Actualisé 06.08.2014 à 06:50

VaudPris pour du gibier, un chien agonise criblé de balles

L'animal a souffert durant dix jours avant d'être euthanasié. Le chasseur qui l'a confondu avec un chevreuil vient d'être condamné.

von
Christian Humbert
Le tireur fautif a contrevenu à la loi sur la faune.

Le tireur fautif a contrevenu à la loi sur la faune.

«Elle avait des plombs partout, dans un ½il et au cerveau. Il n'y avait rien à faire.» C'est dans un bien triste état qu'Alain* a retrouvé Aïka, sa chienne braque français de 3 ans, au terme d'une partie de chasse, en octobre 2012. Accompagné de cinq autres retraités, il s'adonnait à son passe-temps saisonnier dans le bois de Châtillon, près de Montcherand, lorsque l'un des chasseurs a vu un chevreuil traverser un chemin. Pensant que l'animal s'était réfugié dans un fourré, l'octogénaire a tiré à l'aveugle. La chienne, dissimulée par les feuillages, s'est retrouvée criblée de plombs. «Je n'ai pas du tout entendu son grelot en raison du bruit assourdissant de l'autoroute justeà côté», assure le tireur.

Aïka, que son maître a retrouvée tapie dans des ronces, n'était cependant pas au bout de son calvaire. Toujours en vie, elle a survécu dix jours au Tierspital de Berne avant d'être euthanasiée. La facture de 3500 fr. a été prise en charge par l'assurance du fautif, contre lequel Alain a déposé une plainte.

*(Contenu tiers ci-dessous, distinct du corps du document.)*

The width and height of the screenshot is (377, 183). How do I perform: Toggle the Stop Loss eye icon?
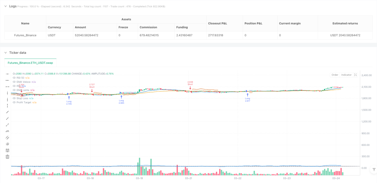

Condamné par un procureur pour avoir contrevenu à la loi sur la faune, le responsable vient d'écoper de 500 fr. d'amende et devra s'acquitter de 1050fr. de frais. Le magistrat a retenu qu'il avait été négligent mais que «rien n'indique qu'il voulait atteindre la chienne». Alain ne veut toutefois pas en rester là et exige que le permis de chasse du tireur lui soit retiré: «Il devait identifier la bête et ne pas utiliser de la grenaille pour du chevreuil.» La décision revient désormais au Service de la faune.